▶ [EXERCISE GOAL]: Each entry is to be given again precisely, and no picture may be carried over.
____
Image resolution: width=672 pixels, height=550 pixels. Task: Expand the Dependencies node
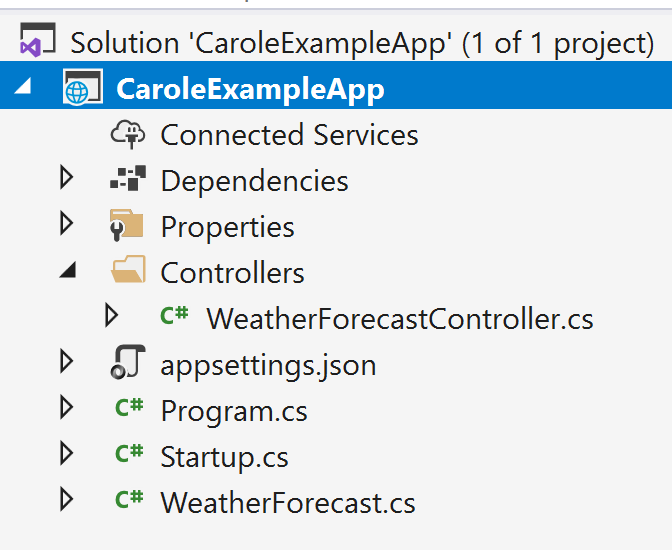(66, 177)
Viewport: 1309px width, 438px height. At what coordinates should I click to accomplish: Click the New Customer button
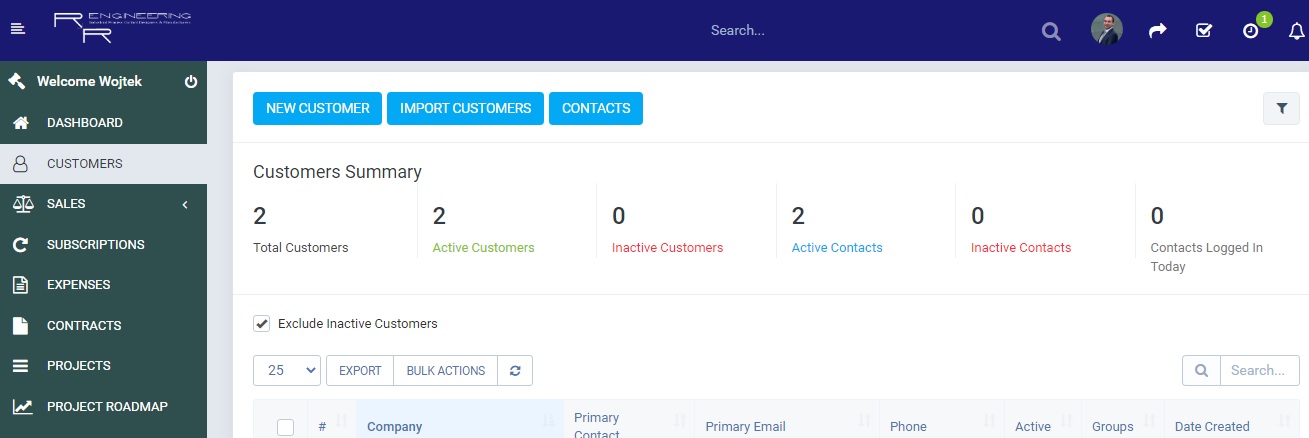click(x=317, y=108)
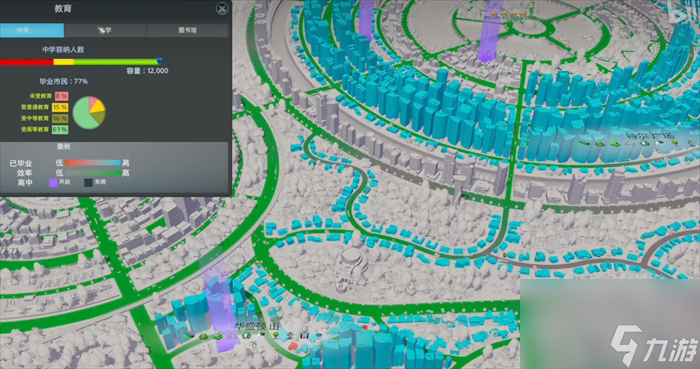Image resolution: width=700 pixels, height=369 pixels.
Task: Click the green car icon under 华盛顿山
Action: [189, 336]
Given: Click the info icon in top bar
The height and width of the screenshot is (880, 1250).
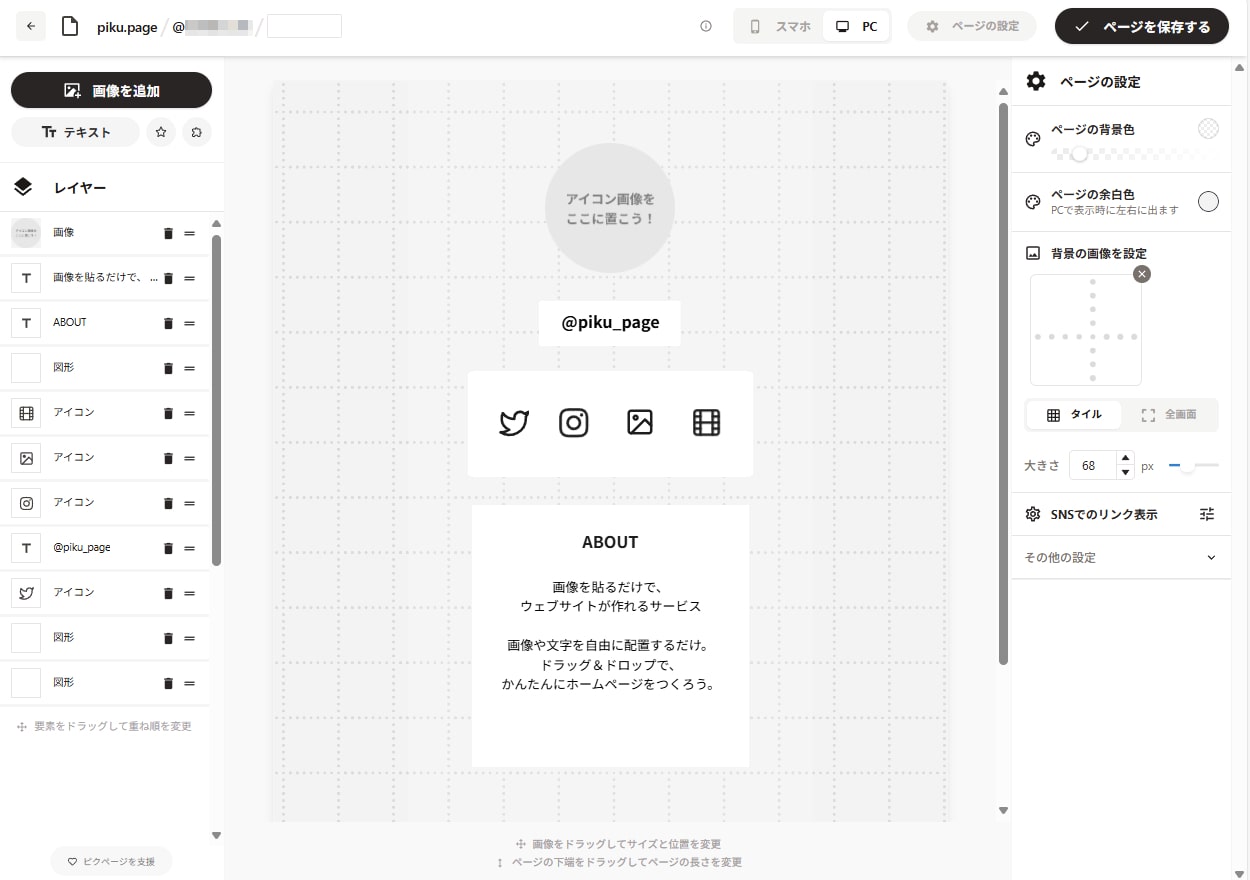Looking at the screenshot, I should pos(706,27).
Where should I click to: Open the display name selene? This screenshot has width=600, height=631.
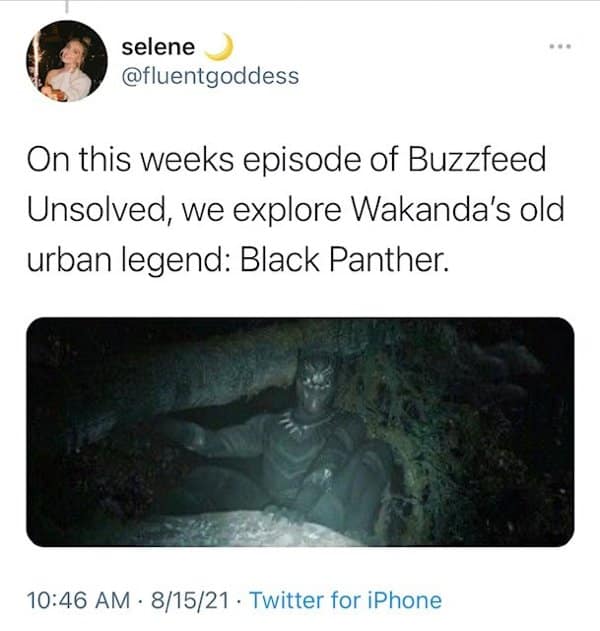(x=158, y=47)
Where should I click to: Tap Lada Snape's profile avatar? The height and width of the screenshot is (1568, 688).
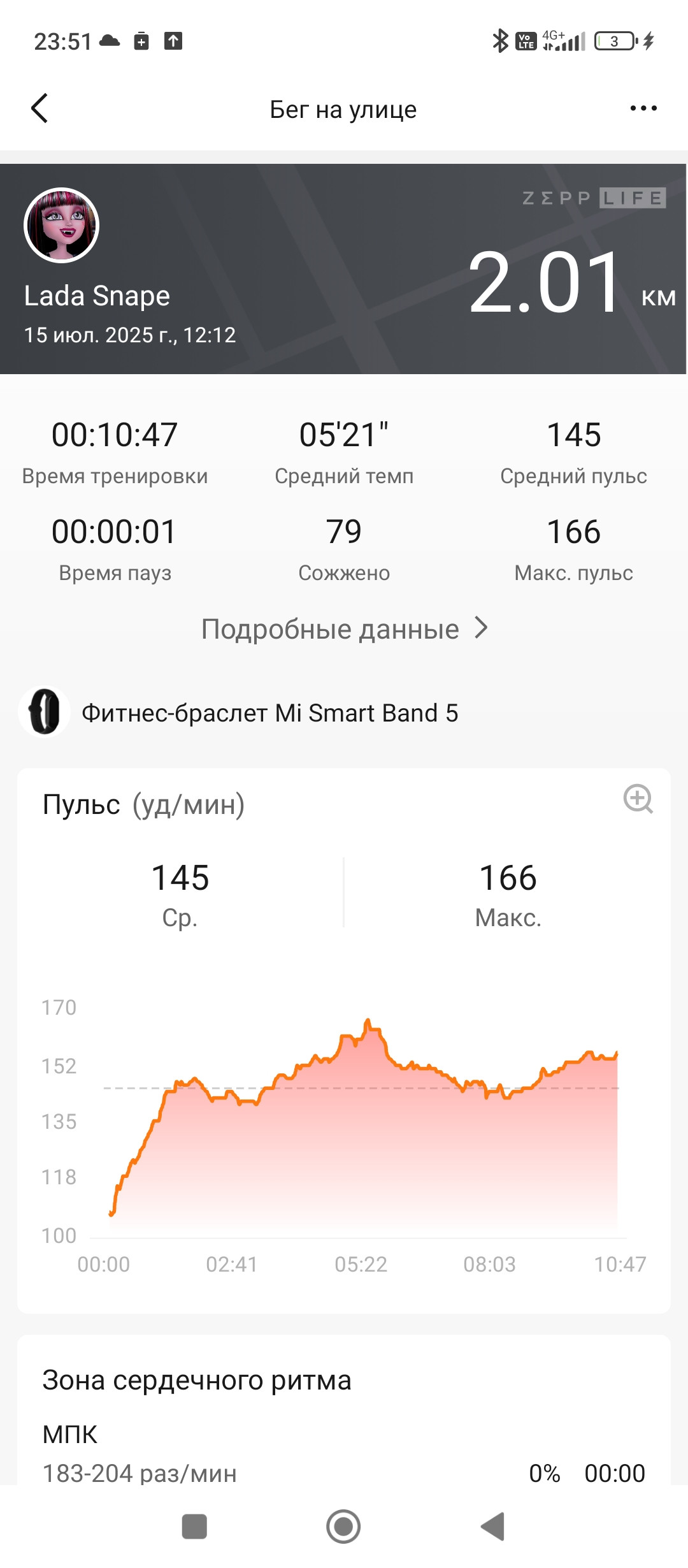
____
▶ [WRITTEN SOLUTION]:
Image resolution: width=672 pixels, height=550 pixels. Task: Expand the Dependencies node
(66, 177)
Viewport: 1309px width, 438px height. At what coordinates should I click to accomplish: Click the New Customer button
click(x=317, y=108)
Image resolution: width=700 pixels, height=369 pixels.
Task: Click the green car icon under 华盛顿山
Action: [189, 336]
Given: Click the info icon in top bar
The height and width of the screenshot is (880, 1250).
Looking at the screenshot, I should pos(706,27).
Where should I click to: Open the display name selene? This screenshot has width=600, height=631.
(x=158, y=47)
Where should I click to: Tap Lada Snape's profile avatar? The height and width of the screenshot is (1568, 688).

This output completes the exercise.